Exercise brief: Write out the passage from the Valentine's Day forum thread below, word for word, starting with "## Roslyn (Jun" and going on through "town tonight though.".

# Valentine's Day



## ChickenAdmin (Jun 4, 2012)

So what did you get your SO? 

My son and I got my Wife and daughter some stuffed animals and chocolate.


----------



## Apyl (Jun 20, 2012)

I'm not big on Valentines day. DH bought me a new Browning shirts and some tackle the other day and said it was my valentines, and he bought himself a new shirt and some bullets and said it was from me to him lol. He was just trying to get away with spending money lol, neither of us ever celebrate valentines day.


----------



## n2hostas (Jul 5, 2012)

I got my husband some cheap candy, the kind he likes and a card.


----------



## Energyvet (Jul 25, 2012)

I might get a divorce in three weeks!


----------



## 7chicks (Jun 29, 2012)

Box of his fav chocolates, card, and an evening of peace & quiet when he gets home from work ... after he tends to the wood boiler, the chickens, the dogs ...  I am away from home for the night. Have clinic till 8:30 tonight and tomorrow until 2:30 p.m. I get to be in NICU though so I am super duper happy. BABIES!!! Sweet precious babies to be rocked, held, and loved. Yeah Me!!!


----------



## Roslyn (Jun 21, 2012)

We have never done Valentine's Day. As a professional baker I'm always up to my neck in cookies and cakes and special little things, but at home it's nothing special. We have always been simple like that. I did make a tasty chocolate cake this year though. We had our "French Dinner" last night, it's our favorite. Hubby had to go out of town tonight though.

I believe if you want to do something special you do it on a random Tuesday when you are thinking of your mate. It's spontaneous and special. It doesn't have to be fancy, we have had such great evenings with a movie and popcorn and peanut m&m's for dinner. It's not the planning, it's the moment that makes it special.

Records provided:
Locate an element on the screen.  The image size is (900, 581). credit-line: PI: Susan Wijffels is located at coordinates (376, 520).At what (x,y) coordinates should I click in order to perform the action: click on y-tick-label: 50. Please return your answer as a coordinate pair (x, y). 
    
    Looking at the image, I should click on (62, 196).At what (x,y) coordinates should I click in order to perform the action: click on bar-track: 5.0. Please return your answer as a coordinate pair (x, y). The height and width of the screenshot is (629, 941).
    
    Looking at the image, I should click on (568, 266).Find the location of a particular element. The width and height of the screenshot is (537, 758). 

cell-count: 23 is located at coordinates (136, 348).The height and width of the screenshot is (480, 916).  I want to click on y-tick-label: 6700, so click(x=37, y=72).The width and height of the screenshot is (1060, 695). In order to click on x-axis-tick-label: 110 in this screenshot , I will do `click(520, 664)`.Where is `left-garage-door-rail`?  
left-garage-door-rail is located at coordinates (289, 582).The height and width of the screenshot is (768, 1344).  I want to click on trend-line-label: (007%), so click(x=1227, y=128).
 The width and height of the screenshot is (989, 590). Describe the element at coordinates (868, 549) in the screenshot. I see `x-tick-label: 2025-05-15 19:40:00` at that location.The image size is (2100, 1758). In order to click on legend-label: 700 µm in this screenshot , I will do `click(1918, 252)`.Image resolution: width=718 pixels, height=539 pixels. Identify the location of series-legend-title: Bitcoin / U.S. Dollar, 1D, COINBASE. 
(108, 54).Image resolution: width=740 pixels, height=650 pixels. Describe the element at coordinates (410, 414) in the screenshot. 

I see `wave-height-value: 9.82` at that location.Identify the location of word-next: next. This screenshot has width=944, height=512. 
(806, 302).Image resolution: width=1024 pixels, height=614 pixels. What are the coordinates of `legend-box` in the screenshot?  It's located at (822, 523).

Solution to this task:
## Roslyn (Jun 21, 2012)

We have never done Valentine's Day. As a professional baker I'm always up to my neck in cookies and cakes and special little things, but at home it's nothing special. We have always been simple like that. I did make a tasty chocolate cake this year though. We had our "French Dinner" last night, it's our favorite. Hubby had to go out of town tonight though.